Au sein du PPE, on semble s’accorder sur un point crucial : une meilleure mobilité des travailleurs ne peut être assurée qu’à travers des organes de contrôle et de coopération performants au sein de chaque État membre. Pour éviter une Union européenne à deux vitesses dans certains secteurs, tous les pays doivent respecter une législation stricte. Et c’est là que le bât blesse, car les Etats dont le système social est le plus faible profitent également du dumping social.
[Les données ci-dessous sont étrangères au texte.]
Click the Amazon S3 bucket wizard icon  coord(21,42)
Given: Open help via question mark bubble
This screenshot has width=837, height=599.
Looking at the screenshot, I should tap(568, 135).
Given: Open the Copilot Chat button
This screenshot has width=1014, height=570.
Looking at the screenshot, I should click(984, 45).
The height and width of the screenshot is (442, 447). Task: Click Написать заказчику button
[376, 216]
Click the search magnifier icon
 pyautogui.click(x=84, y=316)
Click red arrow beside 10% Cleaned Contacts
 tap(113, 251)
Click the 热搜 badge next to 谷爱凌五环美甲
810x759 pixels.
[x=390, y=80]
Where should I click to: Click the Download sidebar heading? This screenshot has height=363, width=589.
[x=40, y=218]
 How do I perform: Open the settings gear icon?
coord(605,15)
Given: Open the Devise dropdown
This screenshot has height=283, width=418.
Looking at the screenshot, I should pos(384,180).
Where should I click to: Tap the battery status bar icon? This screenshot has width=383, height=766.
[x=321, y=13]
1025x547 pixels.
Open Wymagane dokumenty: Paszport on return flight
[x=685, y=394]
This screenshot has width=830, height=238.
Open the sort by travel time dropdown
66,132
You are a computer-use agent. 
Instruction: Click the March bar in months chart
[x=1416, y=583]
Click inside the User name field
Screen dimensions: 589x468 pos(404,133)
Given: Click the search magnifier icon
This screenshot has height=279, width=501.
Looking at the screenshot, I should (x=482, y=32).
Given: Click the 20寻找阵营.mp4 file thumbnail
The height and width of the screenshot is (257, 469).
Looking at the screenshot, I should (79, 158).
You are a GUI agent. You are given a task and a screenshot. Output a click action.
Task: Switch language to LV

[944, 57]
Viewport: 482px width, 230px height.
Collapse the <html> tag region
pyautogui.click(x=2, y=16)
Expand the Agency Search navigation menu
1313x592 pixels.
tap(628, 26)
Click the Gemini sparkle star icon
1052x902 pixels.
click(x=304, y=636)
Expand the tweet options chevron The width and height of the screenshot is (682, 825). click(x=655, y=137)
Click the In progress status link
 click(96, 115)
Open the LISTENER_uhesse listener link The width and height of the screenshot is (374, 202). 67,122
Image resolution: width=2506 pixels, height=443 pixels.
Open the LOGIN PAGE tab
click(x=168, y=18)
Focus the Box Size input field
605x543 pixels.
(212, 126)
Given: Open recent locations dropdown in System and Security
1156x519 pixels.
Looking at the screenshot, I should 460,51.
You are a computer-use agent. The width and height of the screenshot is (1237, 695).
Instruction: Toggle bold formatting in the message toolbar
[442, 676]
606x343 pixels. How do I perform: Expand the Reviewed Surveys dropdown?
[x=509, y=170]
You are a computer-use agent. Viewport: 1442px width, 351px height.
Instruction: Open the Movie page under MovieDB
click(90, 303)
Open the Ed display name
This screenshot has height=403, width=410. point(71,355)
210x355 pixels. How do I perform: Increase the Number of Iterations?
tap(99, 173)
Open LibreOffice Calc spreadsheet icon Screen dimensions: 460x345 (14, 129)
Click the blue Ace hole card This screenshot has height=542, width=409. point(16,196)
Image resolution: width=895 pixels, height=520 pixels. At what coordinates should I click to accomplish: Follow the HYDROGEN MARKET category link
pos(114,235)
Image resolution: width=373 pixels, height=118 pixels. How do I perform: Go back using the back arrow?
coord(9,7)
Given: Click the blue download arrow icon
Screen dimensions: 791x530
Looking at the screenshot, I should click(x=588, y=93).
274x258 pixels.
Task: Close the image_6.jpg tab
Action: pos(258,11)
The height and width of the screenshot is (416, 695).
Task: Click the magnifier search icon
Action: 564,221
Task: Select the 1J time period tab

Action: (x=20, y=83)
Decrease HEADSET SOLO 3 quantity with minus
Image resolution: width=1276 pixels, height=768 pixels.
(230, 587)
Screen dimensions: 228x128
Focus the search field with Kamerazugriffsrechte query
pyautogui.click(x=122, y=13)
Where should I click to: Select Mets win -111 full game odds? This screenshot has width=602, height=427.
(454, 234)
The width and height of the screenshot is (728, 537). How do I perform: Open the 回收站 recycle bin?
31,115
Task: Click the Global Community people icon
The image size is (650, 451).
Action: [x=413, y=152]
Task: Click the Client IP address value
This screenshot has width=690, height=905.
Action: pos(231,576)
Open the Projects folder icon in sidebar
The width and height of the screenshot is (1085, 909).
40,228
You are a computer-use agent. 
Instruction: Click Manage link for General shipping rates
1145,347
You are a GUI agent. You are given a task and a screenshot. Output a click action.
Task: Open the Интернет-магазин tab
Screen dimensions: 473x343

Pour attirer les entreprises, ils se lancent dans la course au moins-disant et ne voient pas, à court terme, l’intérêt d’une harmonisation par le haut.
Claude Rolin (PPE) relève d’ailleurs un scénario particulier au sein du Parlement : “Certes, le clivage gauche – droite est présent, mais une autre lecture de l’hémicycle peut être réalisée concernant la directive détachement. On a l’impression que nous sommes dans une dynamique pays de “l’ancienne Europe” contre les pays de l’Europe de l’Est et centrale. Un pays comme la Hongrie perdrait énormément d’avantages en cas d’harmonisation du marché.”
Le eurodéputé belge lance le débat encore plus loin et soutient : “Si on voulait mettre fin à toute concurrence déloyale au sein de l’UE, il suffirait de revoir le droit du travail en Europe et d’harmoniser les cotisations sociales. Utopique pour le moment.”
Concertation sociale biaisée
Une source proche de la Commission assure que la Confédération européenne des syndicats (CES), le patronat BusinessEurope, mais aussi les syndicats nationaux ont été consultés lors de l’élaboration de la révision. Or, dans un communiqué de presse, la CES regrette qu’une vraie concertation sociale n’ait pas été actionnée lors du travail préparatoire.
La proposition de directive dans sa version définitive est donc vivement attendue. Une fois publiée, cette proposition passera aux mains du Parlement européen et du Conseil des ministres. Libre à eux d’impliquer les partenaires sociaux dans la discussion s’ils le souhaitent. Rappelons qu’il faut une majorité qualifiée pour que le texte soit voté au Conseil. Encore de longues négociations en perspective dans une Europe divisée.